YOUR OBJECTIVE =
What lines of the data below hold the string "computer"? Copy each one.
(Beginning of INPUT DATA)
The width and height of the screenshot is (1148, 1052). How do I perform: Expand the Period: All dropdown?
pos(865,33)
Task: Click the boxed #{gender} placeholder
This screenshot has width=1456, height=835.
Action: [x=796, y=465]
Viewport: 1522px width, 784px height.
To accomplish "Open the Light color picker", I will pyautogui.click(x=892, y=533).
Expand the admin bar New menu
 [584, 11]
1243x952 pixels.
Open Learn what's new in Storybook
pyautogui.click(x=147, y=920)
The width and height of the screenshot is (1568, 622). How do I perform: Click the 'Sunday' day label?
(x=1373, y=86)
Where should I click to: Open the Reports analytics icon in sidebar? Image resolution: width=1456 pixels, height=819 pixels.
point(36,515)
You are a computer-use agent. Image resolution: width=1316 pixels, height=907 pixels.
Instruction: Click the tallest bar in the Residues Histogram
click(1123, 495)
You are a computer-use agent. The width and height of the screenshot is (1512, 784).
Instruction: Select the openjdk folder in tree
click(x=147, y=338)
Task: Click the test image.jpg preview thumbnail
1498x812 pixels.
(End of INPUT DATA)
ANSWER BOX =
You are a computer-use agent. Image resolution: width=1316 pixels, height=907 pixels.
You are a computer-use agent. The width and height of the screenshot is (1512, 784).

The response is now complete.